Basketball game for disabled students has all the fanfare of other games

Denver French, right, exchanges five with Jason Raybur before the West Central Illinois Special Education Cooperative’s basketball game
By Herald-Whig
Posted: Mar. 17, 2017 10:40 pm Updated: Mar. 17, 2017 10:43 pm

CARTHAGE, Ill. -- Maria Hopp and her son, Blake, were in the gymnasium Friday at Illini West High School to watch the basketball game they helped create for disabled students.

When her sons were still in school, Hopp noticed that Blake, who is disabled, was envious of his two younger brothers, who both had joined the basketball team.

"He would say, ‘When is my basketball game?' " Hopp said.

She approached the West Central Illinois Special Education Cooperative with an idea to start holding a game for disabled students.
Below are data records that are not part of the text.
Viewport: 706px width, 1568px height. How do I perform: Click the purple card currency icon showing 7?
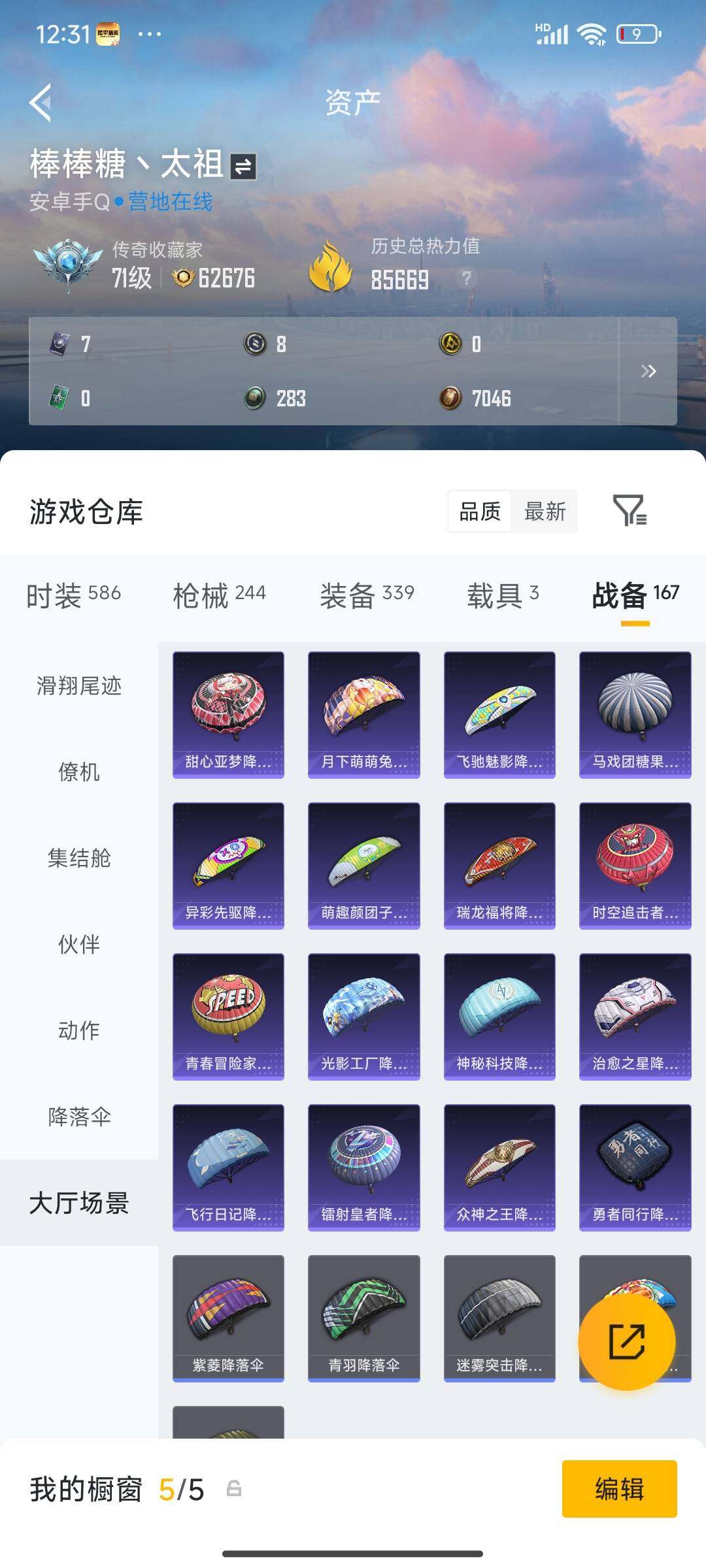(59, 342)
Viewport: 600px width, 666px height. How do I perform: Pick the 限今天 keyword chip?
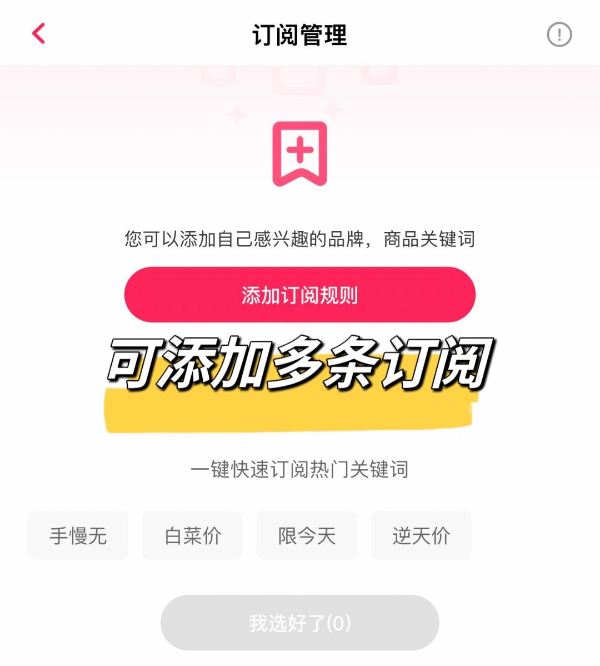[x=307, y=535]
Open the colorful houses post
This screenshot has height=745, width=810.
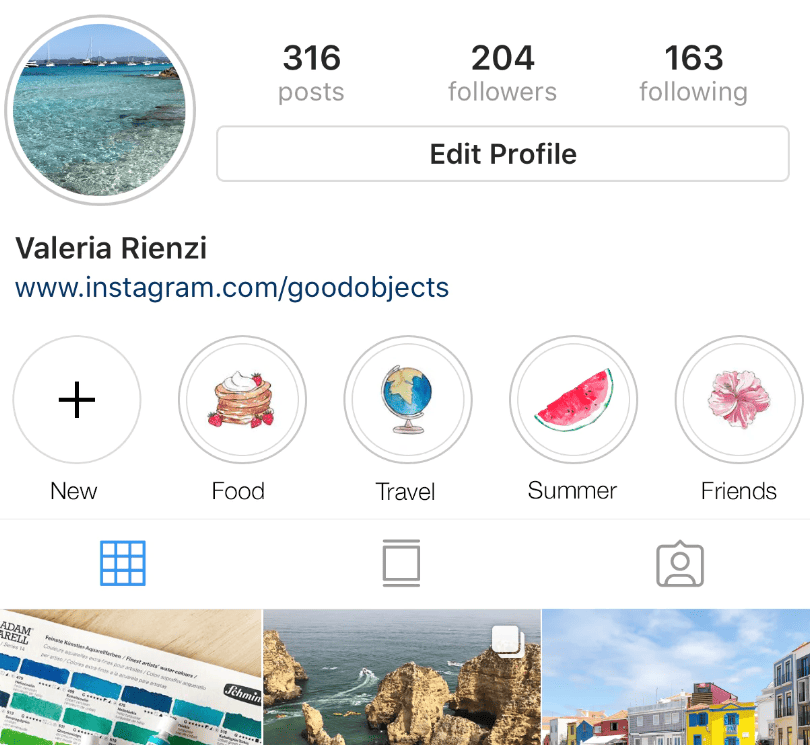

The first game was attended only by the students who were in physical education classes at the time and parents of the athletes.

"From there, they just took it and ran with it," Hopp said.

Almost a decade later, the fanfare of the game has come to rival that of any other high school basketball game. Both bleachers were filled with students for the game Friday morning. General and special education elementary students kicked off the event with a dance at half-court.

"It makes the kids feel really needed and important, that they've done something awesome," Hopp said. "They just want to feel like everyone else. They want to fit in."

The players, who are all special education students through the special education cooperative, ran onto the court through a banner crafted by art students that read "Get Fired Up." The band played them on to the court with "The Hey Song." When a shot went up, the crowd would erupt, whether the ball went in or not.

"Being in there where the high schoolers play their games every Friday night makes that really exciting," Hopp said.

Although he graduated two years ago, Blake, 23, got to participate in the game several times. He returns with his mother each year, either to watch or to help coach.

"It's very rewarding just to see how the kids act. It's fun to see them being accepted for who they are," Hopp said. "I can't say enough about the school for letting the students attend the game and opening up the gym to the public for support. "

Two weeks before the game, the athletes began practicing twice a week. Last week, they practiced every day. Although no score is kept, the game is a full-court match. The players run the floor to play offense and defense.

"It is so fun to watch, to see the kids' excitement," said Brenda Layton, whose son, Daylan, 12, participated in the game. "I like how they go all out for this. The school makes the special needs kids feel like they are a part of it."

At halftime, participants came together to perform a choreographed dance to a song from the movie "Trolls." The crowd began dancing along.

"It's an opportunity for our kids to be included and recognized," said Carrie Johnson, adaptive physical education teacher for the special education cooperative. "Ever since we started this, the gen-ed population goes down the halls giving our students high-fives. Over the years, it's brought the two groups together."

Three additional baskets of varying heights were set up to ensure that each student had the opportunity to score. Volunteers from Illini West's Git-R-Done Club also took to the court to help guide participants during the game.

"I've worked at a couple different schools as an aid or substitute teacher, and this is the most accepting school I've seen," said Stephanie Welte, the cooperative's head teacher.

The game was capped off with an awards ceremony, during which Hancock County Sheriff Scott Bentzinger handed out medals to each participant.